Case in point: Patriotism Day, 1924.
In 1924, President Calvin Coolidge had proclaimed a week in November to be American Education Week. Each day during the week was going to have a theme, and on that day students would hear speeches on the topic. One of the days the theme of Patriotism Day, on which students would be specifically taught that “The United States Flag is the Living Symbol of the Ideals and Institutions of Our Republic” with special attention to the need to “stamp out revolutionary radicalism” and remember the words “America first”—appropriately in this instance, a historically complicated phrase to which Trump has turned again and again.
The idea quickly backfired.
On Nov. 4, the Washington Post reported that organizations like the YWCA, the ACLU and others would not cooperate with the Bureau of Education’s program because “certain elements” were “inconsistent” their their positions “in regard to world peace and international cooperation.” By Nov. 9, the Post followed up that the President of the Bureau (which was then part of the Department of the Interior) had had to issue a statement defending the idea, saying that the board wished to “give every encouragement to patriotism”—but the organizations that were unhappy with the Education Week slogans would come up with their own counter-curriculum anyway.
The next year, the American Federation of Teachers tried to make sure that 1925’s equivalent week was not quite so political.
Patriotism Day in 1924 is hardly the only time in American history when expressions of love of country have caused citizens to clash with one another, but it handily illuminates why such tension can so easily come about: different Americans interpret the idea of patriotism differently.

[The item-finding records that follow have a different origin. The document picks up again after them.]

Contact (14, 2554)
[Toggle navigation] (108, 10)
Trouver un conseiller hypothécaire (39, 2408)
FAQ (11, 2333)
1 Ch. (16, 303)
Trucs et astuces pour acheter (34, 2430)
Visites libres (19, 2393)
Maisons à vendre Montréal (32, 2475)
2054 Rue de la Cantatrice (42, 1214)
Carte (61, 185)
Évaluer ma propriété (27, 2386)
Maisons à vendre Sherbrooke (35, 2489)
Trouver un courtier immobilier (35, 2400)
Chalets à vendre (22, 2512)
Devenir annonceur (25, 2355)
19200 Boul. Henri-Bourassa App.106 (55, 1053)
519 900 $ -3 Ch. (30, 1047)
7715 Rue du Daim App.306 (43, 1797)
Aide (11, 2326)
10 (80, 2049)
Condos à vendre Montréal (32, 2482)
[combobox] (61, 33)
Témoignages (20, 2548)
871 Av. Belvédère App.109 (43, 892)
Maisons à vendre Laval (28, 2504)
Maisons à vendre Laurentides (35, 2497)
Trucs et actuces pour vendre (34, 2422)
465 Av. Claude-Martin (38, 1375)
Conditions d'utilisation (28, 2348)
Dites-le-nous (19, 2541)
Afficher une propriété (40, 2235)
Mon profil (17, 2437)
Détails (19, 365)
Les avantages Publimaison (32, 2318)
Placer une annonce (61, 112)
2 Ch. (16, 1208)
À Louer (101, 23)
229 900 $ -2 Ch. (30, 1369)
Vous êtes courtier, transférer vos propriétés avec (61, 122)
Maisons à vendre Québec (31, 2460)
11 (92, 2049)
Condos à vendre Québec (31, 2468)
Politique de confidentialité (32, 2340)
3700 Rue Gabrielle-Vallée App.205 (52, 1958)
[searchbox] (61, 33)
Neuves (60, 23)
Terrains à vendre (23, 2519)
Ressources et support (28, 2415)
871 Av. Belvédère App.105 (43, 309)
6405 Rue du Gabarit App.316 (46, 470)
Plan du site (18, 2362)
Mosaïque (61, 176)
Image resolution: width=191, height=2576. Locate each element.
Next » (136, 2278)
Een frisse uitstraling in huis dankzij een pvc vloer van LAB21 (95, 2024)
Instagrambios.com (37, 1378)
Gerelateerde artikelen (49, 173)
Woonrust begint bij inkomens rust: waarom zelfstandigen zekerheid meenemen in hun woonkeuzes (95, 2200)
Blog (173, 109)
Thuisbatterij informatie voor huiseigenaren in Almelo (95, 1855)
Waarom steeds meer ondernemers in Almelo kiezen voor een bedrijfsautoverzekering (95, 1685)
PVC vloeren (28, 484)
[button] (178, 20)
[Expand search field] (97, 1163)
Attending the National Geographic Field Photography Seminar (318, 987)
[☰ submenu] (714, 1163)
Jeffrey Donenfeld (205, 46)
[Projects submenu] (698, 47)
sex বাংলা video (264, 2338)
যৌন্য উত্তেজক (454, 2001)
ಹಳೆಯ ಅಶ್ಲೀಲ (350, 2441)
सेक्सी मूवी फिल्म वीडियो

Perhaps that’s why a proclamation like Carter’s is studiously vague, emphasizing that it is important to care about one’s country, and that schools should come up with an “appropriate curriculum” of their own in order to teach students about that idea, without specifying the exact details of what that lesson plan would include.
By 1927, Coolidge specifically refused to issue a fresh proclamation on American Education Week, with or without Patriotism Day, explaining that he had already said what he wanted to say about it and that “to rephrase such sentiments,” as an aide put it, “tends rather to weaken them than otherwise.”